**Questions to answer:**
1. Summarize the text on HHS guidelines for cloud service providers in two sentences.
2. Retype the text on HHS guidelines for cloud service providers, starting at "The new guidelines recognize" and ending at "the key aspects.".
3. Write what comes next in the text on HHS guidelines for cloud service providers, picking up after its final sentence.

**Text shown:**
++++++++++++++++++++

The new guidelines recognize the growing importance of cloud computing in healthcare and are the right step in the bringing cloud service providers into the broader discussion on healthcare data security. But covered entities and BAs have to unpack the guidelines and address certain gaps
The cloud services market is growing exponentially, and research firm Gartner estimates the market for cloud services to be over $200 billion. The healthcare sector has been getting on board as well, for enterprise IT workloads as well as cloud-based technology solutions. It’s no surprise that the U.S. Department of Health and Human Services (HHS) has released a set of guidelines for cloud service providers (CSP), clarifying their role as business associates (BA) in the context of HIPAA and healthcare data.
I’m going to try to unpack these guidelines and highlight the key aspects.
First off, the guidelines acknowledge the growing role of public cloud providers, such as Amazon Web Services (AWS) and Microsoft Azure, that have been storing electronic protected health information (ePHI) for some years as part of their agreements with technology providers and enterprises. These CSPs are now apparently classified as BAs and are required to sign HIPAA business associate agreements (BAA), regardless of the nature of the arrangement and the level of access to ePHI stored in the cloud infrastructure.
Secondly, the focus of the guidelines seems to be more on information security. Given the rash of data breaches recently (over 112 million medical records breached in 2015, and 2016 likely to be a banner year), and ransomware incidents at hospitals, HIPAA BAs aremore on notice than ever before.
Here are the key aspects of the new guidelines:
Any covered entity or BA who works with a CSP to handle ePHI will need to have a BAA with the CSP. The onus is now on both the CSP as well as their BA to ensure there is a BAA in place.
CSPs who store ePHI will come within the purview of HIPAA.HHS has made no allowances for CSPs who claim to be outside the purview of HIPAA because they do not have the encryption key to the data. Explaining this, HHS has specifically called out the threat of “malicious actors,” and in the new guidelines has made CSPs take responsibility for breaches, even if they do not have direct access to the data or are protected by “no view” clauses in their contracts.

++++++++++++++++++++

**Information given:**
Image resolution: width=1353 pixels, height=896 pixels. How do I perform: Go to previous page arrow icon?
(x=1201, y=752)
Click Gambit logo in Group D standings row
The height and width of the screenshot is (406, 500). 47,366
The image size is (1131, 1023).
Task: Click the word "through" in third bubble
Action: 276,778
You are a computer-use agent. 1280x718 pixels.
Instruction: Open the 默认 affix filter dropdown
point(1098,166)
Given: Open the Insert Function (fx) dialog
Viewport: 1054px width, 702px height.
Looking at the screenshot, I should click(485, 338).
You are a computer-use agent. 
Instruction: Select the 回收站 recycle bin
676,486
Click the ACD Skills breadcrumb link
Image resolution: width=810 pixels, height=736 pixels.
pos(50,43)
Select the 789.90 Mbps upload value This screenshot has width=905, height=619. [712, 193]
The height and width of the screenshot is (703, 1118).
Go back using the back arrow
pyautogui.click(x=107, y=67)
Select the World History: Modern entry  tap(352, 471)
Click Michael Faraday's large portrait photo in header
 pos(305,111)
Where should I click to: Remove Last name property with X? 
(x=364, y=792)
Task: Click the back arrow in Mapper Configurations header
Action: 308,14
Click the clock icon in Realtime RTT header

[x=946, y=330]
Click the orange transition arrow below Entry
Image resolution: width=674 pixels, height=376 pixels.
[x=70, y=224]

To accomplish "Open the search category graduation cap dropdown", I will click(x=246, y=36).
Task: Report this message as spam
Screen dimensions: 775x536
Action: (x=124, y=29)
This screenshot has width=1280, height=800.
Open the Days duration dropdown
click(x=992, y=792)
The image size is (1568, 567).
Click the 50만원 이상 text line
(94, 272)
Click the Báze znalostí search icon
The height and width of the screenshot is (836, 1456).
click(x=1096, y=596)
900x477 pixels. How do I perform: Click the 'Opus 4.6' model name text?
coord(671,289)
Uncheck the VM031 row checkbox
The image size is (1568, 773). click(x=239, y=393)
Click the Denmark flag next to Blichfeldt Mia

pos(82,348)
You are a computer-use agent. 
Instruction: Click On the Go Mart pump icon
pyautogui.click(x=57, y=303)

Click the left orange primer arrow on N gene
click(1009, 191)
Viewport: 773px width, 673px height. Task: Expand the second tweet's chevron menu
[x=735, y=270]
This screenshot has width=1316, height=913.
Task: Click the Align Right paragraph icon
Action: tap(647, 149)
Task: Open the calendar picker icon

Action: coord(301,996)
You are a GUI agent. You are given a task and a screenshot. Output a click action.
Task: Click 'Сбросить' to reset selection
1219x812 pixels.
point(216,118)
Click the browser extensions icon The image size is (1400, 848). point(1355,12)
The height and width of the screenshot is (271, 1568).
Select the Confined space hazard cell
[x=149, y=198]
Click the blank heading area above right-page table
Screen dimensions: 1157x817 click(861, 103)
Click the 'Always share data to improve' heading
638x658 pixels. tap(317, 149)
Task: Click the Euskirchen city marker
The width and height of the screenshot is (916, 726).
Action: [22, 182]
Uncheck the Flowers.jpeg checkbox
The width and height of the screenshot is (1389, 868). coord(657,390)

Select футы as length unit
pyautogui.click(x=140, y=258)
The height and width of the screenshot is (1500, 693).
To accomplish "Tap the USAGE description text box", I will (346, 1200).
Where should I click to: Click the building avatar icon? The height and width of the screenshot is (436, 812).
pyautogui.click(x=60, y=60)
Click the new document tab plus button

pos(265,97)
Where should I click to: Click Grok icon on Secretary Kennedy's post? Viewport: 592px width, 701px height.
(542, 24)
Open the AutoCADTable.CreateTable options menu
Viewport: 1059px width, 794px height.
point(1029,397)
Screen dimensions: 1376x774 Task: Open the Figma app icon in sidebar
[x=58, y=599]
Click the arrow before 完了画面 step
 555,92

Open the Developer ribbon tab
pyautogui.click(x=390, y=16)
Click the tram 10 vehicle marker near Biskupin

++++++++++++++++++++

**Answers for each item:**
1. HHS has issued guidelines that classify cloud service providers storing electronic protected health information as HIPAA business associates, requiring them to sign business associate agreements regardless of their level of access to the data. With information security as their apparent focus amid recent data breaches, the guidelines hold these providers responsible for breaches even when they lack the encryption key or direct access to the data.

2.
The new guidelines recognize the growing importance of cloud computing in healthcare and are the right step in the bringing cloud service providers into the broader discussion on healthcare data security. But covered entities and BAs have to unpack the guidelines and address certain gaps
The cloud services market is growing exponentially, and research firm Gartner estimates the market for cloud services to be over $200 billion. The healthcare sector has been getting on board as well, for enterprise IT workloads as well as cloud-based technology solutions. It’s no surprise that the U.S. Department of Health and Human Services (HHS) has released a set of guidelines for cloud service providers (CSP), clarifying their role as business associates (BA) in the context of HIPAA and healthcare data.
I’m going to try to unpack these guidelines and highlight the key aspects.

3.
CSPs are allowed to store ePHI on servers outside the U.S.: This one was a bit of a surprise to me, since the general practice in the market between covered entities and their BAs is to house all data in cloud servers that reside in the U.S. Storing ePHI in overseas servers raises a whole new set of issues, including additional compliance with the data privacy laws of the host country. This can be a nightmare in places like the EU, where every country has its own legislation governing the privacy of healthcare data. For healthcare tech companies in the U.S that are focused entirely on the U.S market, the safe option would be to insist on data storage within the U.S.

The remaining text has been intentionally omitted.